In some examples, an oxygen conducting bismuth perovskite material can include two of the perovskite compounds selected from NBT, KBT, BZT, BMT, and BNiT. In one such example, the oxygen conducting material can be NBT-BMT. Other examples include KBT-BMT, KBT-NBT, KBT- BZT, BNiT-NBT, or BNiT-KBT. In some examples, the oxygen conducting material can have one of the following general chemical formulas:


xBNiT-yKBT,

wherein x+y=1 and x≦0.25 based on the solubility limit of BNiT; or


xBNiT-zNBT,

wherein x+z=1 and x≦0.25.

Some, but not all, of the above binary compositions have stable perovskite structures. Many compositions with stable perovskite structures can be found according to the above chemical formulas when 0<x<0.25, where x corresponds to the mole fraction of either BZT, BMT, or BNiT.

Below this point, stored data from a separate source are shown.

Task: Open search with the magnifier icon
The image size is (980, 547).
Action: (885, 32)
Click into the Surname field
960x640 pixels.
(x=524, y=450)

In other examples, the oxygen conducting material can have one of the following general chemical formulas:


xBMT-yKBT,

wherein x+y=1 and x≦0.25; or


xBMT-zNBT,

wherein x+z=1 and x≦0.25.

Many compositions with stable perovskite structures can be found according to these chemical formulas when 0<x<0.25. In one specific example, the oxygen conducting material can be 80NBT-20BMT, which has the chemical formula (0.8)NBT-(0.2)BMT. In another specific example, the oxygen conducting material can be 10BZT-90KBT, which has the chemical formula (0.1 )BZT-(0.9)KBT.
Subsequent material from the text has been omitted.